» **Activity**
Reproduce the opening lines of the records exactly, up to and including the line in which "Switch to the 团队竞技" occurs.

» **Stored records**
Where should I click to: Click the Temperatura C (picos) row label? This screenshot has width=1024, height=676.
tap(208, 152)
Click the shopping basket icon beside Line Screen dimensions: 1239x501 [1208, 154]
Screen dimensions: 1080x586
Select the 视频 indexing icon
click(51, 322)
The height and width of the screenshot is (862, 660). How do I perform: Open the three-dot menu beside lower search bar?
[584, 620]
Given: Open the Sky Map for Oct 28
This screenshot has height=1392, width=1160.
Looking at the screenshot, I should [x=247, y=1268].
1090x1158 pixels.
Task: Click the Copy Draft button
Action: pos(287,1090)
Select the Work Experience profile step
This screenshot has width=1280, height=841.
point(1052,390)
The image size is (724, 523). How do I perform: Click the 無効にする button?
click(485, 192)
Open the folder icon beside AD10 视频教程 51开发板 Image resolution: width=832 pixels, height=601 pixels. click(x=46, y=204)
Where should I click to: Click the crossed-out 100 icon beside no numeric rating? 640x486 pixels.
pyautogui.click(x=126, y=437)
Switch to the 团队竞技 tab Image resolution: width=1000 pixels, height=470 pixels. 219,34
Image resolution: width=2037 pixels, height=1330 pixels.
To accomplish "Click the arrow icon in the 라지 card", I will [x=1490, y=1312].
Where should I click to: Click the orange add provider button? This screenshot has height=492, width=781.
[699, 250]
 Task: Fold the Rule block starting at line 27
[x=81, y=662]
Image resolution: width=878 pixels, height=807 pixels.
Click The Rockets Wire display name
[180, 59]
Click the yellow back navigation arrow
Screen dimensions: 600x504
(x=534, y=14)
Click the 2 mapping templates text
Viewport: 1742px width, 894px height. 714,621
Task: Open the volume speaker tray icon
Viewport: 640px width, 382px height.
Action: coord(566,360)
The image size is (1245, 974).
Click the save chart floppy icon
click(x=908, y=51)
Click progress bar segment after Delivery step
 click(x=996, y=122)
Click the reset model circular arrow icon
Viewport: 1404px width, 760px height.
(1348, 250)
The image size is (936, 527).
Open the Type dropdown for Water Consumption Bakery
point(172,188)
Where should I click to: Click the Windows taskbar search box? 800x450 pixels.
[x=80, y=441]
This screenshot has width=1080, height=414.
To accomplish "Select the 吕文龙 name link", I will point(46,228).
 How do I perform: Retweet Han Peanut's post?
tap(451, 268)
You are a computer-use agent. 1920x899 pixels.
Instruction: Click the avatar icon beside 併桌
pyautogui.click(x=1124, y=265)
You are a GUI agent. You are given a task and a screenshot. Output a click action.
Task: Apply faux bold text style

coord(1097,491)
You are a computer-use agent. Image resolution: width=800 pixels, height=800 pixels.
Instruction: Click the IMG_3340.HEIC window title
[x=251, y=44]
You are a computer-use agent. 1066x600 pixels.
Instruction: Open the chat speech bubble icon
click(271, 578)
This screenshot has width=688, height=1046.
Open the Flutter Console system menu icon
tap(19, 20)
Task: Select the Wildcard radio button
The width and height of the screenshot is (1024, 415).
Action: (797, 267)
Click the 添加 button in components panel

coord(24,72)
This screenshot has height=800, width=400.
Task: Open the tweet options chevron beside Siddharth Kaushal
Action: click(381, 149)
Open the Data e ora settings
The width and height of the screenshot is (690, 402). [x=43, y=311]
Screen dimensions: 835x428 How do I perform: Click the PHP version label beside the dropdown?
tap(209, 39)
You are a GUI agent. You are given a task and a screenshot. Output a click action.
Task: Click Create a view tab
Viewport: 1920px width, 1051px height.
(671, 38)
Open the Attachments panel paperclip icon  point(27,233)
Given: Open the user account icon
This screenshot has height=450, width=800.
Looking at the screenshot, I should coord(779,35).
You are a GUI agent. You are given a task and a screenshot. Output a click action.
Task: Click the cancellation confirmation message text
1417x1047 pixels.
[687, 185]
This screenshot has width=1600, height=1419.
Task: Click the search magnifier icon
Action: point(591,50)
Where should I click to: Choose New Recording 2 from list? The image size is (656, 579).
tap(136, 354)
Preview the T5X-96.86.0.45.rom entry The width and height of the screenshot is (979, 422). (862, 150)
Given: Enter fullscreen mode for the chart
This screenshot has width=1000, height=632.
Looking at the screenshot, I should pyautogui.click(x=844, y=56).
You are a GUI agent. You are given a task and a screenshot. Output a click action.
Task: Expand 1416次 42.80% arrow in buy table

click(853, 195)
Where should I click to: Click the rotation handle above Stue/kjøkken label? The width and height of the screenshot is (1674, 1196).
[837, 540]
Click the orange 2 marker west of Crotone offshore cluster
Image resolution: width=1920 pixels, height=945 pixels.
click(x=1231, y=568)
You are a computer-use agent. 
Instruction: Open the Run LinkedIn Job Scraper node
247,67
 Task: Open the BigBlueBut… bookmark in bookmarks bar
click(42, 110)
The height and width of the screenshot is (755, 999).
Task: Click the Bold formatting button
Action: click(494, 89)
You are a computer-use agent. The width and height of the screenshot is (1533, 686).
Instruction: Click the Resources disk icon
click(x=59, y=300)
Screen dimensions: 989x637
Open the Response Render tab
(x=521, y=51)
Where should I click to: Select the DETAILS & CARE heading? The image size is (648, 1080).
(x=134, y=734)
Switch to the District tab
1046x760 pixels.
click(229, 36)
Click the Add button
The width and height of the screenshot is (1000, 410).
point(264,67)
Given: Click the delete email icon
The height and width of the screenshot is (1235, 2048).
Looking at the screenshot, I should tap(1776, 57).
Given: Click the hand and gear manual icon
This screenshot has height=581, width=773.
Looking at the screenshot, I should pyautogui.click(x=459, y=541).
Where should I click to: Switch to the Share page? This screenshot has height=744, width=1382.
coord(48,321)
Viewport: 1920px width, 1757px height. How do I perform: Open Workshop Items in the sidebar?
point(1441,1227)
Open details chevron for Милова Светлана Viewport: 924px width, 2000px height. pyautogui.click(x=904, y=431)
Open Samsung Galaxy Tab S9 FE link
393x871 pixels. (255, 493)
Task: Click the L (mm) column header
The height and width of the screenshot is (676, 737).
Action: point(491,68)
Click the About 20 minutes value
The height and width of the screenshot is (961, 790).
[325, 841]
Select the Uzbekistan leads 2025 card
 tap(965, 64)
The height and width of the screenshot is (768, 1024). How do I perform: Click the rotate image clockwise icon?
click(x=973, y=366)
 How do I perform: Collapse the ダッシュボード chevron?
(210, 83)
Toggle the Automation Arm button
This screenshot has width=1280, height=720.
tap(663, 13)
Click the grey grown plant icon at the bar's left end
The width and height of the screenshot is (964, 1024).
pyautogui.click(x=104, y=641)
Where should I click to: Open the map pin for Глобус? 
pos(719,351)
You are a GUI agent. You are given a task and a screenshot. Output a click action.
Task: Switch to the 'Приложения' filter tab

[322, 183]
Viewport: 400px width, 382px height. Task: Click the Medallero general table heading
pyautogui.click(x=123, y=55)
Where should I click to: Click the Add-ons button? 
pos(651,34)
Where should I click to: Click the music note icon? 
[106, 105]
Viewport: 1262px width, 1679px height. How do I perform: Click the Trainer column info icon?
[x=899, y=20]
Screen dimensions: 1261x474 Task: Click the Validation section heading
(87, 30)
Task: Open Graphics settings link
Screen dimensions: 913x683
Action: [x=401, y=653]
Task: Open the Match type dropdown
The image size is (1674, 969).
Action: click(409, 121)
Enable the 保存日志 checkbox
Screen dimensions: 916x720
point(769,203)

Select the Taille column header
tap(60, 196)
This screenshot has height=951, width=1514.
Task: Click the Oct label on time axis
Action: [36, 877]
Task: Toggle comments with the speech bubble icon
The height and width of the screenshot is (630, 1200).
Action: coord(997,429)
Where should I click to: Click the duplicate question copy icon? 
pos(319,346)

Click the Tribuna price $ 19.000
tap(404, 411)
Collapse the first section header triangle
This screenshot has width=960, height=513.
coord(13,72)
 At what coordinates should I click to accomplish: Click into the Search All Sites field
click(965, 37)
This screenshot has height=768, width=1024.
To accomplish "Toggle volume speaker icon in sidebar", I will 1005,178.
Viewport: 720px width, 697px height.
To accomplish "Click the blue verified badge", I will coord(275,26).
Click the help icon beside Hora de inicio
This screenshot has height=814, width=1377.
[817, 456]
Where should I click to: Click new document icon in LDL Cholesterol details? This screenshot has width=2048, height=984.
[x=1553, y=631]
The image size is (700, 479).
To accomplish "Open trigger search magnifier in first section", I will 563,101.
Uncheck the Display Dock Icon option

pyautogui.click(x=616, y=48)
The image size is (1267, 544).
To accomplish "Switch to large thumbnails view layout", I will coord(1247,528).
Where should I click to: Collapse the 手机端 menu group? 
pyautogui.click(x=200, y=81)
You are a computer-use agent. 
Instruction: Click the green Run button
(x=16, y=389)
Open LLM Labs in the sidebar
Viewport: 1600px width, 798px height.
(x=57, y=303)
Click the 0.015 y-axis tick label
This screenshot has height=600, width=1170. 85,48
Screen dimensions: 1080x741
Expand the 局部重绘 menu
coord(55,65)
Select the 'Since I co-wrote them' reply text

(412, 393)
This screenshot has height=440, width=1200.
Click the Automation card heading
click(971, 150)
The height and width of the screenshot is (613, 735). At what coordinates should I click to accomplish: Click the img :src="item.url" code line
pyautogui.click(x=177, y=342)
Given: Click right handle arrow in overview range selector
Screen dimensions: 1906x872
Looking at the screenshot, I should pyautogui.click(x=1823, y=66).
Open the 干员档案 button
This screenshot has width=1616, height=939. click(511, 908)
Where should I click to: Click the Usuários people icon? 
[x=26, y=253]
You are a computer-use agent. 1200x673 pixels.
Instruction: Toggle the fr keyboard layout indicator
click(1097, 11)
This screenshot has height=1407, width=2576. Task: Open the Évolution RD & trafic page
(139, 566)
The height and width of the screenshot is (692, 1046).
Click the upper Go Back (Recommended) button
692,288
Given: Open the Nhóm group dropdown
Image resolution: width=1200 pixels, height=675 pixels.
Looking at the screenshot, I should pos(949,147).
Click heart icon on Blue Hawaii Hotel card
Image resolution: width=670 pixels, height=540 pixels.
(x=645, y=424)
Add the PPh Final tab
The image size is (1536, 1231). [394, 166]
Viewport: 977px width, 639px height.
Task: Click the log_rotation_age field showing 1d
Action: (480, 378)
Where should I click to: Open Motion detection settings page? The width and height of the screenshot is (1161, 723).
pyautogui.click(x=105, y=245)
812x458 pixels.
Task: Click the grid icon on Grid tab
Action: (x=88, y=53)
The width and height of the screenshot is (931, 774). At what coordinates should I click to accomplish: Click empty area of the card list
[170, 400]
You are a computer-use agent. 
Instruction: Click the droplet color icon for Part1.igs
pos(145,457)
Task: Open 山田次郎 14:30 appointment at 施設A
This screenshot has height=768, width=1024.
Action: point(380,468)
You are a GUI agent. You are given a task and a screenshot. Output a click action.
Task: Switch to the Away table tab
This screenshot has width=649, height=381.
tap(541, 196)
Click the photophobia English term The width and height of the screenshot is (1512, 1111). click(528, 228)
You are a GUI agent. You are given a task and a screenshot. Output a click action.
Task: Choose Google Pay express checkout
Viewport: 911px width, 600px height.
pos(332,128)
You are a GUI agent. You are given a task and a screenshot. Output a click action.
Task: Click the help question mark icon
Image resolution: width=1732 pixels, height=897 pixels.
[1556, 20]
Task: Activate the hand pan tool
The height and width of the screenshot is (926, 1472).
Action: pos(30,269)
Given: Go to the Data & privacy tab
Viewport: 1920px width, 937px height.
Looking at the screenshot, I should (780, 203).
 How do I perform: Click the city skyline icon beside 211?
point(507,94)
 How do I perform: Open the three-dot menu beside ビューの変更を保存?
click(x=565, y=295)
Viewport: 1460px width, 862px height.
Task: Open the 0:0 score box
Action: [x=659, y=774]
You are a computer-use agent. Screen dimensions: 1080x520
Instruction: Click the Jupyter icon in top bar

» **Result of the task**
Where should I click to: Click the Temperatura C (picos) row label? This screenshot has width=1024, height=676.
tap(208, 152)
Click the shopping basket icon beside Line Screen dimensions: 1239x501 [1208, 154]
Screen dimensions: 1080x586
Select the 视频 indexing icon
click(51, 322)
The height and width of the screenshot is (862, 660). How do I perform: Open the three-dot menu beside lower search bar?
[584, 620]
Given: Open the Sky Map for Oct 28
This screenshot has height=1392, width=1160.
Looking at the screenshot, I should [x=247, y=1268].
1090x1158 pixels.
Task: Click the Copy Draft button
Action: pos(287,1090)
Select the Work Experience profile step
This screenshot has width=1280, height=841.
point(1052,390)
The image size is (724, 523). How do I perform: Click the 無効にする button?
click(485, 192)
Open the folder icon beside AD10 视频教程 51开发板 Image resolution: width=832 pixels, height=601 pixels. click(x=46, y=204)
Where should I click to: Click the crossed-out 100 icon beside no numeric rating? 640x486 pixels.
pyautogui.click(x=126, y=437)
Switch to the 团队竞技 tab Image resolution: width=1000 pixels, height=470 pixels. 219,34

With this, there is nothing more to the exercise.